§ DOCUMENT SEGMENT
<<<<
Campaigners reject Surrey’s description of anti-fracking protests as “extremism”

190911 Horse Hill DoD4

Campaigners gathering outside Surrey County Council in advance of decision meeting on oil production at Horse Hill, 11 September 2019. Photo: DrillOrDrop

Environmental campaigners have dismissed Surrey County Council’s use of the term “extremism” for anti-fracking protests.

Nearly three years ago, the Home Office confirmed that opposition to fracking was no longer seen as “an indicator of vulnerability to extremism”.

But last month, Surrey County Council was continuing to class anti-fracking protests as extremism.

The practice was revealed by the police monitoring organisation, Netpol, after a student complained about a video shown to a council training course. The British values film included references to “protesting against fracking” as an alleged “extremist” activity.

Vicki Elcoate, of Frack Free Surrey, said today:

“It’s deeply disturbing that Surrey County Council is saying that residents who protest against the massive expansion of oil and gas exploration in the county are ‘extremists’.

“These are local people who care about the climate, their local environment and democracy and who haven’t had their voices heard.

“There is nothing ‘extreme’ about that view – protests have involved well-known actors and local and national politicians, as well as regular people who all care passionately about protecting our countryside and water.”

Ms Elcoate said:

“There have been very few arrests at oil sites in Surrey. Some people were left for months worried and stressed before charges were dropped after arrests at Brockham.

“It was Surrey County Council that failed to stop drilling without planning permission at Brockham.
>>>>
§ COLLECTED DATA
<<<<
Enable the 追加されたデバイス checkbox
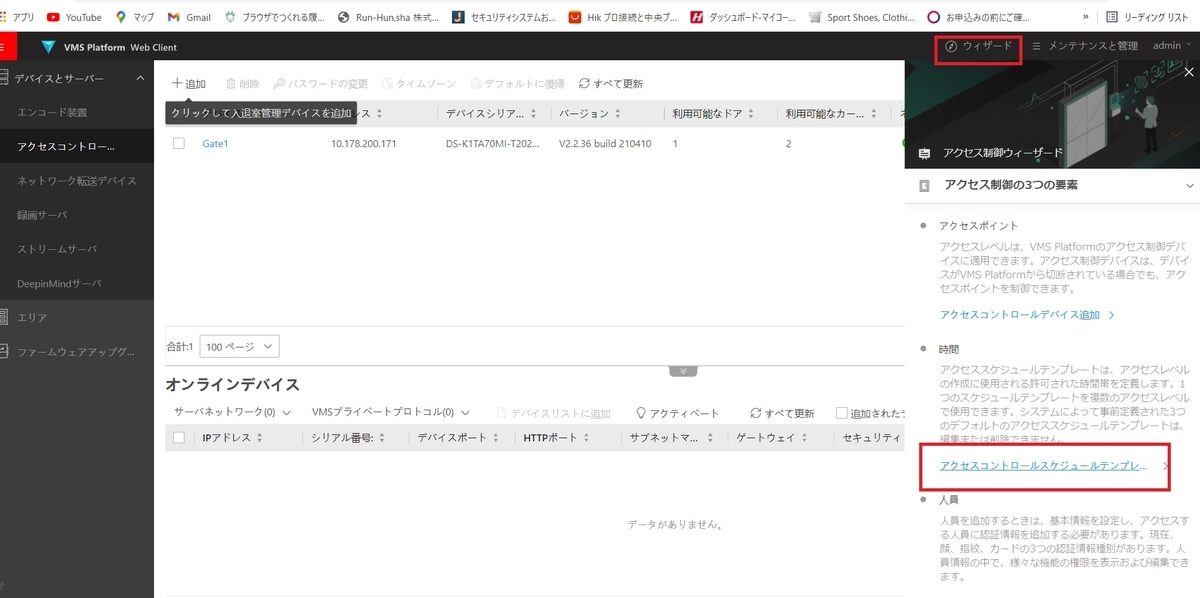Screen dimensions: 1200x598 (840, 411)
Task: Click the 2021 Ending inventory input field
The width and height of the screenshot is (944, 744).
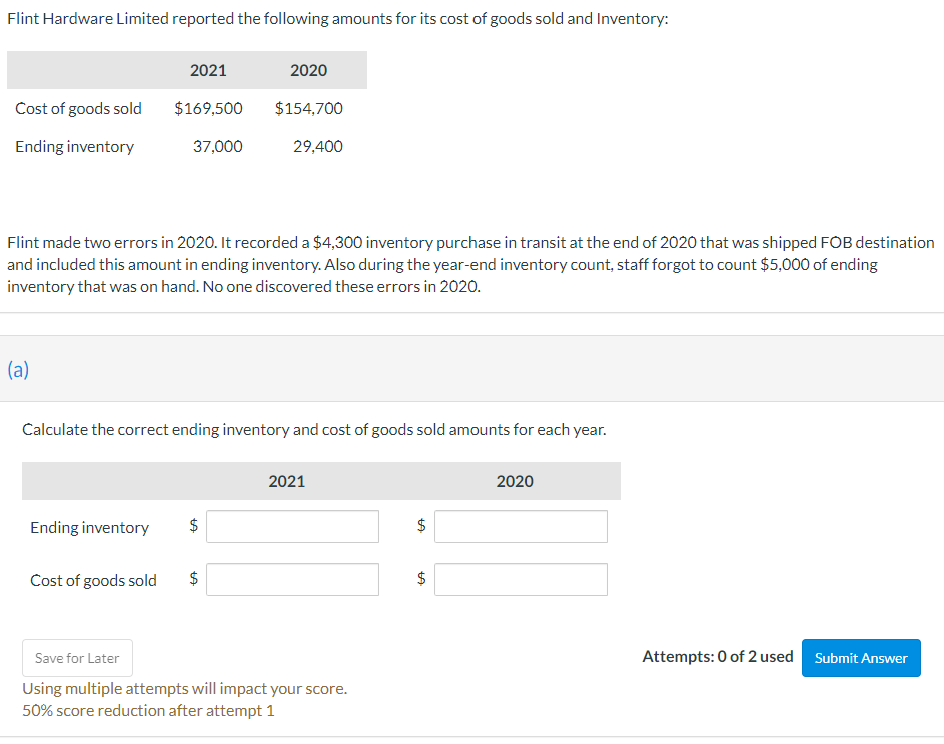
>>>>
§ WORK TO COMPLETE
1 – Reproduce the passage of the Surrey anti-fracking article from "The practice was" up to and including "their voices heard.".
2 – In the Surrey anti-fracking article, which group revealed that the council was classing anti-fracking protests as extremism?

§ COMPLETE ANSWERS
1 –
The practice was revealed by the police monitoring organisation, Netpol, after a student complained about a video shown to a council training course. The British values film included references to “protesting against fracking” as an alleged “extremist” activity.

Vicki Elcoate, of Frack Free Surrey, said today:

“It’s deeply disturbing that Surrey County Council is saying that residents who protest against the massive expansion of oil and gas exploration in the county are ‘extremists’.

“These are local people who care about the climate, their local environment and democracy and who haven’t had their voices heard.

2 – Netpol, the police monitoring organisation.